TEXTE EXTRAIT –
Mon cher maître, j'ai besoin de toute votre charité et de vos lumières, pour être affermi dans la voie nouvelle où vous m'avez introduit et où je marche encore si timidement. Le désir d'entrer dans la communion de l'Église chrétienne est au fond de mon âme; mais je ne veux y entrer qu'avec une pleine conviction de la vérité de sa doctrine sur tous les points, conviction que je regarderai comme inébranlable, quand elle ressortira de la science des lois de ma nature et des faits de ma conscience, et qu'elle ne sera pas seulement un produit de ma raison et de quelques argumens rationnels. Je veux croire au Christianisme, comme je crois maintenant à l'antagonisme qui divise mon existence, aux deux hommes qui sont en moi et qui constituent ma personne actuelle. Je veux croire au Christianisme en esprit et en vérité, par le fond même de mon âme. Sinon je me résignerai, quoique avec douleur, à être, sous le rapport religieux, plus sceptique ou plus indifférent que jamais.

TRENTE-TROISIÈME LETTRE.

LE MAITRE A EUDORE.

CONSIGNES –
Répondez, s'il vous plaît, à ces questions sur l'extrait :
(a) Dans le premier paragraphe, à quoi faudrait-il se résigner faute de croire au Christianisme en esprit et en vérité ?
(b) Quel titre porte la lettre qui commence ensuite ?
(c) À qui cette lettre est-elle adressée ?
Les enregistrements ne servent à rien ici.

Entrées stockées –
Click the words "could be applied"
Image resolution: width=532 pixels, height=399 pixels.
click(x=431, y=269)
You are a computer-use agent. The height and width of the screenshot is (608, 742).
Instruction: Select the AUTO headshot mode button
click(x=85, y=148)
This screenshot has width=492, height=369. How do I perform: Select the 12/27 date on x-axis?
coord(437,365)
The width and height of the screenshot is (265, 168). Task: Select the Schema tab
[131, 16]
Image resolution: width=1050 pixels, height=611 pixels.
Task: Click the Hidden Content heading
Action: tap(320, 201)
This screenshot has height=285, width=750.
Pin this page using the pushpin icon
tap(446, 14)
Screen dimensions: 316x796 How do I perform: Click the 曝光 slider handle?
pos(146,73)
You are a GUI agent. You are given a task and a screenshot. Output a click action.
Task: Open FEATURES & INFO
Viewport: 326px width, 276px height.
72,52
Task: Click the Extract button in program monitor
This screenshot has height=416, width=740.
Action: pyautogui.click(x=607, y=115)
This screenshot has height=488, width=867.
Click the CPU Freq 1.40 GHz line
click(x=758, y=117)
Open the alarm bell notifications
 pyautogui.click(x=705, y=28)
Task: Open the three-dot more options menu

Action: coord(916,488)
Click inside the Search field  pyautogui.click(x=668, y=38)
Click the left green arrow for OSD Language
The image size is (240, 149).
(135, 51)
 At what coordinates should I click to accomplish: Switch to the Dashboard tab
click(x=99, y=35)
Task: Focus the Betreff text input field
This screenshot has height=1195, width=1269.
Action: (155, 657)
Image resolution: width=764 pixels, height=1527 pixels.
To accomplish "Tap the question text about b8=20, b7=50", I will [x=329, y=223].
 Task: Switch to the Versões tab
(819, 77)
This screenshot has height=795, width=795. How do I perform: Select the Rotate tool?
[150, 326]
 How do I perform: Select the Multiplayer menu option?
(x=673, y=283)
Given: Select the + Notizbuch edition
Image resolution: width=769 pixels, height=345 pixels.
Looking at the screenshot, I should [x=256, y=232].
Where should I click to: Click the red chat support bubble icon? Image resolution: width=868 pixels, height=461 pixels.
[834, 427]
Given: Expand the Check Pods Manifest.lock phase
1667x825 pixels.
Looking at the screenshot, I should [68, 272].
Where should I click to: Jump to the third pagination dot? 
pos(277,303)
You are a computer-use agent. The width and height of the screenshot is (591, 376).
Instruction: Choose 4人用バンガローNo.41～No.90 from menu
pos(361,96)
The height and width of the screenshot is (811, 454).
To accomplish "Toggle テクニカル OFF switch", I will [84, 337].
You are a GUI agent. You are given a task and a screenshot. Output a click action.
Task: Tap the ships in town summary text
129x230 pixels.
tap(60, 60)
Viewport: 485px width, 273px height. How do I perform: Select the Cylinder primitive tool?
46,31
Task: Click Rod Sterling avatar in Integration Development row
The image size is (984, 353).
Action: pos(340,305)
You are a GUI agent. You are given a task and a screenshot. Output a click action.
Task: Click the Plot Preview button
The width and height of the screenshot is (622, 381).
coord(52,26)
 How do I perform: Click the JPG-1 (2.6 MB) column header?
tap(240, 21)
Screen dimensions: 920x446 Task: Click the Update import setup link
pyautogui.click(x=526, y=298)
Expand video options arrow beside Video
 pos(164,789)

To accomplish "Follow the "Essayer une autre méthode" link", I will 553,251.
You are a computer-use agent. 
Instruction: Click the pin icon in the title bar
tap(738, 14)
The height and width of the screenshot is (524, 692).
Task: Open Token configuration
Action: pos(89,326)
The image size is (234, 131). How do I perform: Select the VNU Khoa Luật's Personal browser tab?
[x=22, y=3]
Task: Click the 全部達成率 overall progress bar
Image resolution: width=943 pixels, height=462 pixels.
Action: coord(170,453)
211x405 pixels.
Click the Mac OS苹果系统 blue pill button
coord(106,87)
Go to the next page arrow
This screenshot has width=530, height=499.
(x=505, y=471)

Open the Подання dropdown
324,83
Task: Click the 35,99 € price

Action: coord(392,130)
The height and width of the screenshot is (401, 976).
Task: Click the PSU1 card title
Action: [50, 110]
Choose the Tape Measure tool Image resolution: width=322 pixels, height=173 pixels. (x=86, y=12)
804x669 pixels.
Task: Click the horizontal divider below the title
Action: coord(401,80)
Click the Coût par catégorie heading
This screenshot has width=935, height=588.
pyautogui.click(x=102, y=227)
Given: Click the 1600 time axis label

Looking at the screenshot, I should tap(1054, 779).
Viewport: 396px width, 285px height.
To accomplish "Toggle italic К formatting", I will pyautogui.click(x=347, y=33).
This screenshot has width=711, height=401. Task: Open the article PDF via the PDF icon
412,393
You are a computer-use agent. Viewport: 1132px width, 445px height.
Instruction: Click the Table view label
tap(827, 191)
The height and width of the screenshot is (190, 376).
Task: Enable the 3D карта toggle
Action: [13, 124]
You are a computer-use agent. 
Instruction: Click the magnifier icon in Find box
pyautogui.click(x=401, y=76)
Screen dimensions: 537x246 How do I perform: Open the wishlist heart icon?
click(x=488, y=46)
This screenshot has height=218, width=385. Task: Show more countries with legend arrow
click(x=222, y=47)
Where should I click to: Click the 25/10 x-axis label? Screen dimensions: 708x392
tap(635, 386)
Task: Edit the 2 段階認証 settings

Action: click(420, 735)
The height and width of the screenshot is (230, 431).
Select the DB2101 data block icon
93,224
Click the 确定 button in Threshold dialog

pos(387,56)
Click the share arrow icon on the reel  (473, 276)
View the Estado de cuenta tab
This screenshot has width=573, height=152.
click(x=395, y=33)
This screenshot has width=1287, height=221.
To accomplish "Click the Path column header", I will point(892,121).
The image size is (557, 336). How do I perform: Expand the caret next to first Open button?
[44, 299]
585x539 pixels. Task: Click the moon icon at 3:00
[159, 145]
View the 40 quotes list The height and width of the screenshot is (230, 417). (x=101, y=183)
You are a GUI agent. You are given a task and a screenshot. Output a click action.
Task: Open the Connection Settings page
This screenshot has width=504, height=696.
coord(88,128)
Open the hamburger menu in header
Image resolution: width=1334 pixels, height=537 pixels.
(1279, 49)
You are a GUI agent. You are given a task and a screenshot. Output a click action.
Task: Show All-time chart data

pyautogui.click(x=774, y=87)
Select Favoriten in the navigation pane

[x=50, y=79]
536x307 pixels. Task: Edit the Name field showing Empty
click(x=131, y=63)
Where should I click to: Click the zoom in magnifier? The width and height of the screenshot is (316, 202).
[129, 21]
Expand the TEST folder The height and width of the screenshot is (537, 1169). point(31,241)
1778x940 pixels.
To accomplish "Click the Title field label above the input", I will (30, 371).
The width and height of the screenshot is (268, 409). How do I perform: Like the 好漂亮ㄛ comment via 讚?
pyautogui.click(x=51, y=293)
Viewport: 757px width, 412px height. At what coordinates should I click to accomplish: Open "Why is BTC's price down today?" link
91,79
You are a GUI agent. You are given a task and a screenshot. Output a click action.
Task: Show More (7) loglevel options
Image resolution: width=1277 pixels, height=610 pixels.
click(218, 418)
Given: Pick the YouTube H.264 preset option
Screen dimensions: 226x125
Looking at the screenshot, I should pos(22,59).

RÉPONSE –
(a) À être, sous le rapport religieux, plus sceptique ou plus indifférent que jamais.
(b) TRENTE-TROISIÈME LETTRE.
(c) À Eudore.